02 October 2024 | News


New Insights Reveal How Advanced Robotic Machining Can Enhance Productivity, Flexibility, and Sustainability in the Electronics Sector Amid Rising Competitive Pressures

  • ABB Robotics and Porsche Consulting white paper highlights how automation technologies can deliver critical productivity, flexibility and sustainability benefits for electronics manufacturing
  • Despite increased affordability of robotic automation solutions, the electronics industry is slow to embrace smart factory technologies
  • Robotic machining solutions can deliver significant improvement to production output and quality, with less cost and waste

A new white paper co-authored by ABB and Porsche Consulting details how robotic automation in surface treatment applications can transform productivity and profitability in the electronics manufacturing industry. Titled “Capitalize surface finishing with technology empowered robotic solutions”, the paper encourages manufacturers to embrace the latest advances in robotic machining to increase production output and sustainability through reduced waste while cutting costs.

Fierce market competition and low profit margins are among the most critical challenges facing consumer electronics manufacturers today. With rapid advances in product design and growing consumer demand, manufacturers are under pressure to minimize production cost while increasing output. By leveraging advanced robotics software and digital technologies, electronics manufacturing service (EMS) companies can potentially transform their productivity by 33 percent or more, while enhancing their sustainability by minimizing waste.
Craig McDonnell, Managing Director Business Line Industries, ABB Robotics

A separate cross-industry survey1 of 48 top level electronics industry managers, including CEOs and COOs, by Porsche Consulting reveals productivity, reliability, flexibility, sustainability and attractiveness to employees as five key objectives underlying companies’ efforts to optimize their production networks. The results indicate that while 96 percent of companies have embarked on smart factory transformation to achieve these objectives, only eight percent of surveyed organizations have fully realized their expectations.
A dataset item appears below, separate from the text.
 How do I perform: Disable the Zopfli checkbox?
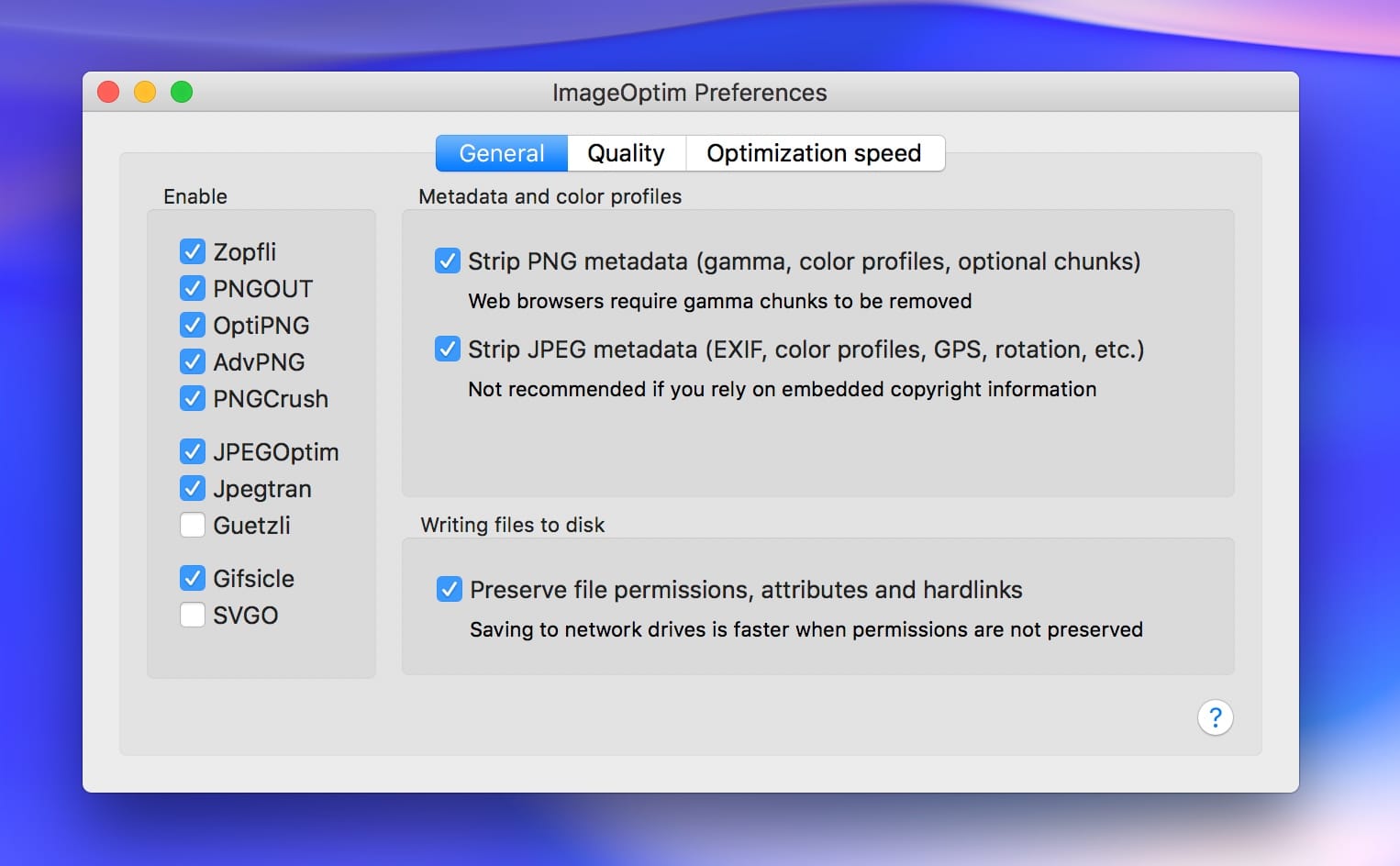193,251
This is due to a limited view that focuses on the automation of physical processes.

Global Electronics Manufacturing Services (EMS) companies are facing various challenges, from supply chain disruption and a shortage of skilled labor to the need for more agile processes and pressure to demonstrate greater circularity in their operations. Digitalization and automation – including the use of robotic technologies – are not only crucial avenues for enhancing productivity, reliability, flexibility and sustainability, but they are also key drivers in the development of smart factories.
Juntian Dong, Partner, Head of Industrial Goods, Porsche Consulting China

The paper highlights the use of robotic sanding and polishing in modern electronics manufacturing, where it is used to maximize the cosmetic appearance of consumer products such as smartphones. It explains how the efficiency of robotic finishing is often compromised by hard-to-use offline programming tools and problems. Deviations can also occur when virtual robot code is transferred to physical code, causing defects that require time-consuming manual fine-tuning to rectify, especially for 3D geometries. From an operational and commercial perspective, these challenges result in higher engineering costs for electronics manufacturers, together with greater reliance on expert resources, reduced product yields and increased waste.
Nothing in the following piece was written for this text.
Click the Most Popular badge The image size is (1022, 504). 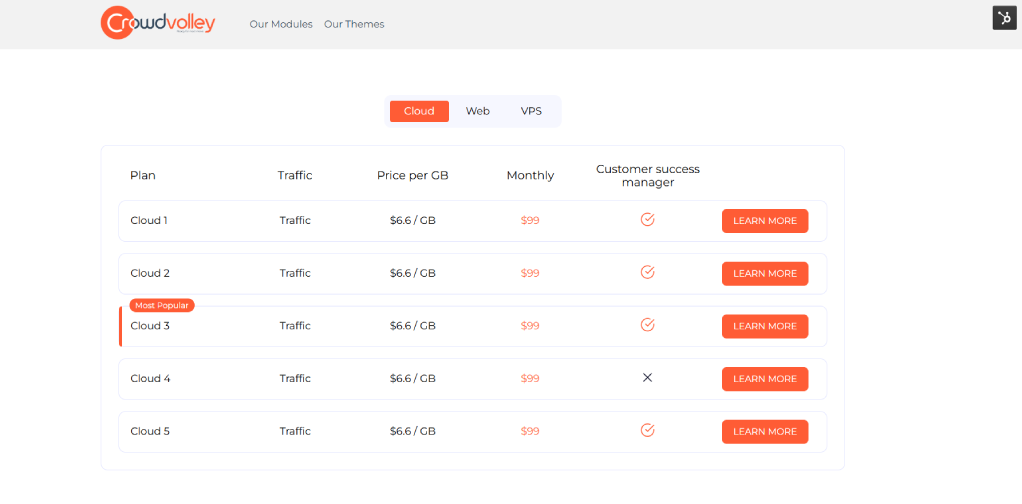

The paper explains how these obstacles are addressed by ABB Machining PowerPac, part of ABB’s market-leading RobotStudio offline programming tool suite. Machining PowerPac allows automatic generation of CAD path code, achieving accurate representations of actual part surfaces and skipping the time-consuming traditional point-by-point commissioning process.

The white paper uses the findings of a study of historical project programs to demonstrate the improvements that Machining PowerPac can deliver. These include dramatic reductions in the time needed to generate a robot path – from four hours to three minutes – and improvements in robot cycle time of up to 33 percent, enabling more parts to be produced with the same equipment.

Other highlights include potential savings of 8,000 prototype parts due to reduced cosmetic damage from path design flaws, equivalent to 2.37 tons of aluminium alloy. These improvements in time, quality and productivity, together with additional savings in materials and energy, typically enabled investments in Machining PowerPac to be recouped within three months, with a projected ROI over 18 months of more than 1200%.